In a time of Ebola and ISIS, school shootings, race riots and global warming, do we really need Halloween to increase the world’s quotient of fear?
That’s one way of looking at the arrival of another All Hallow’s Eve, but we have a different view. Halloween isn’t really about terror, but our ability to laugh at life’s darkness. We need comic relief now more than ever, which is why Halloween’s presence on the calendar is especially welcome this year.
A Friday Halloween is a special gift, relieving parents of the urgent need to nudge sugar-energized trick-or-treaters to bed for school the next day. It’s a nice windfall, although Friday nights in south Louisiana during the autumn mean high school football, too.
Balancing the demands of the gridiron with trick-or-treating hours will be a challenge, we know, but south Louisiana residents have long experience when it comes to juggling several varieties of fun at once. We trust that our friends and neighbors are up to the job.
Halloween lightens the heart in other ways in south Louisiana this year. October is ending, marking the home stretch in hurricane season. The state’s been lucky on that score in 2014, escaping major storm activity so far.
The arrival of November, typically a quiet time for hurricanes, increases the hope that we’ll be free of big storms the rest of the year.
Halloween offers a much-needed respite from political season this year, and who doesn’t need a break from the campaign noise about now? We know, of course, that politics will work its way into tonight’s Halloween frivolity to some degree. Rubber masks mocking the politician du jour, whether it’s President Barack Obama or Sarah Palin, have long been a tradition of the holiday.
The freedom to poke fun at those in power — and those who aspire to power — is a sign of a healthy democracy, and we look forward to that kind of tomfoolery each Oct. 31.

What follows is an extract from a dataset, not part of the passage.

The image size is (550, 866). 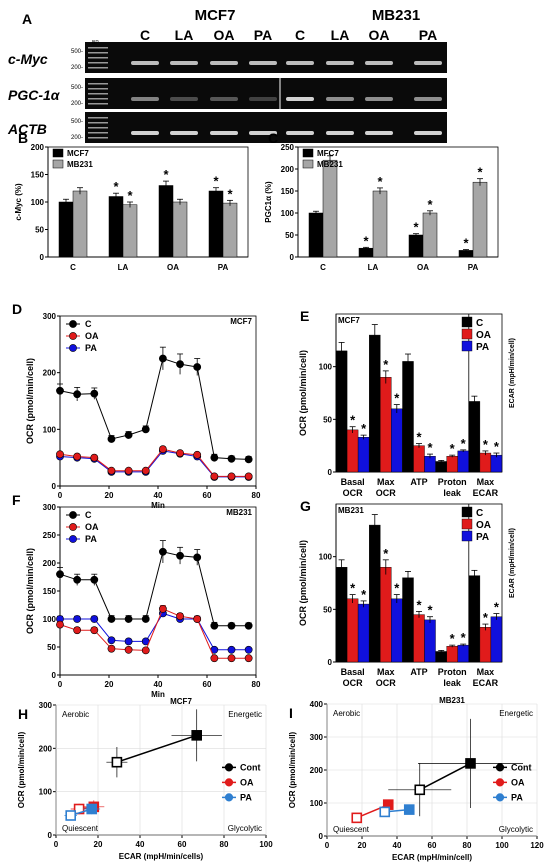 What do you see at coordinates (537, 846) in the screenshot?
I see `x-tick-label: 120` at bounding box center [537, 846].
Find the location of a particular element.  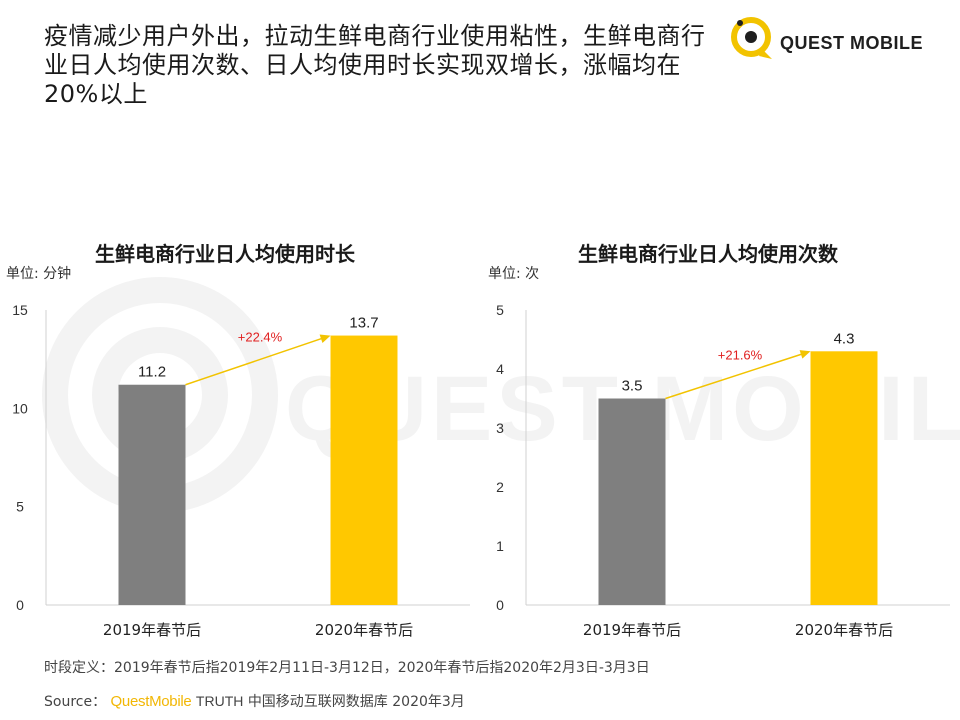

We know, too, that Halloween begins the especially intense period of caloric indulgence that takes us through Thanksgiving, Christmas and New Year’s Eve — an eat fest that tapers off, if only briefly, on Jan. 1, that solemn day of resolutions to be good. We applaud dietary restraint, although we realize, in south Louisiana, that temptation looms especially large.
We wish everyone a safe and happy Halloween, and we remind motorists to be cautious as streets fill with trick-or-treaters. Halloween should be an escape from tragedy, not an occasion for it.